> **GIVEN ENTRIES**
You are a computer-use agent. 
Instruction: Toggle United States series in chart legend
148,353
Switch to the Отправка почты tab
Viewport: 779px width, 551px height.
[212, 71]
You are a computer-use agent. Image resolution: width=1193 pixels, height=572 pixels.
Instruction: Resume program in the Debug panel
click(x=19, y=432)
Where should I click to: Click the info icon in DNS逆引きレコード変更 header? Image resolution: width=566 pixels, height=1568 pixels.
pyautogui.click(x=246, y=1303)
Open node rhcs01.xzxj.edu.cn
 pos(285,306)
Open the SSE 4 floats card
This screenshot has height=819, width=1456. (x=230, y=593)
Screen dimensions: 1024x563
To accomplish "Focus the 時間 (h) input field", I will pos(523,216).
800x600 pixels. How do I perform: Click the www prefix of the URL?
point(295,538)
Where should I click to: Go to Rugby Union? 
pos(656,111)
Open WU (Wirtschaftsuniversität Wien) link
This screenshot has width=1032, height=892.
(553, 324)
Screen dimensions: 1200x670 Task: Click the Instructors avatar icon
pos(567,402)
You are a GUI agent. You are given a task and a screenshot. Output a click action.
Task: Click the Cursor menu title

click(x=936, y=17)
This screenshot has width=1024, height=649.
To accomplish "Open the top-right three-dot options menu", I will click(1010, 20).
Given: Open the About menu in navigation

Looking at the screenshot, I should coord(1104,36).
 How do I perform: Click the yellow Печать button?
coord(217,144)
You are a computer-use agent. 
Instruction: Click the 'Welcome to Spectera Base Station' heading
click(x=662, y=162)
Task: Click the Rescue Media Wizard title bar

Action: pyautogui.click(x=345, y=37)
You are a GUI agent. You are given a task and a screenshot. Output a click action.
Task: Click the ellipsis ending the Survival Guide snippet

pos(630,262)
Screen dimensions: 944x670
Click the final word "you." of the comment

> **ACTIVITY**
Would you return the full set of entries, unchanged in every detail?

> **RESULT**
You are a computer-use agent. 
Instruction: Toggle United States series in chart legend
148,353
Switch to the Отправка почты tab
Viewport: 779px width, 551px height.
[212, 71]
You are a computer-use agent. Image resolution: width=1193 pixels, height=572 pixels.
Instruction: Resume program in the Debug panel
click(x=19, y=432)
Where should I click to: Click the info icon in DNS逆引きレコード変更 header? Image resolution: width=566 pixels, height=1568 pixels.
pyautogui.click(x=246, y=1303)
Open node rhcs01.xzxj.edu.cn
 pos(285,306)
Open the SSE 4 floats card
This screenshot has height=819, width=1456. (x=230, y=593)
Screen dimensions: 1024x563
To accomplish "Focus the 時間 (h) input field", I will pos(523,216).
800x600 pixels. How do I perform: Click the www prefix of the URL?
point(295,538)
Where should I click to: Go to Rugby Union? 
pos(656,111)
Open WU (Wirtschaftsuniversität Wien) link
This screenshot has width=1032, height=892.
(553, 324)
Screen dimensions: 1200x670 Task: Click the Instructors avatar icon
pos(567,402)
You are a GUI agent. You are given a task and a screenshot. Output a click action.
Task: Click the Cursor menu title

click(x=936, y=17)
This screenshot has width=1024, height=649.
To accomplish "Open the top-right three-dot options menu", I will click(1010, 20).
Given: Open the About menu in navigation

Looking at the screenshot, I should coord(1104,36).
 How do I perform: Click the yellow Печать button?
coord(217,144)
You are a computer-use agent. 
Instruction: Click the 'Welcome to Spectera Base Station' heading
click(x=662, y=162)
Task: Click the Rescue Media Wizard title bar

Action: pyautogui.click(x=345, y=37)
You are a GUI agent. You are given a task and a screenshot. Output a click action.
Task: Click the ellipsis ending the Survival Guide snippet

pos(630,262)
Screen dimensions: 944x670
Click the final word "you." of the comment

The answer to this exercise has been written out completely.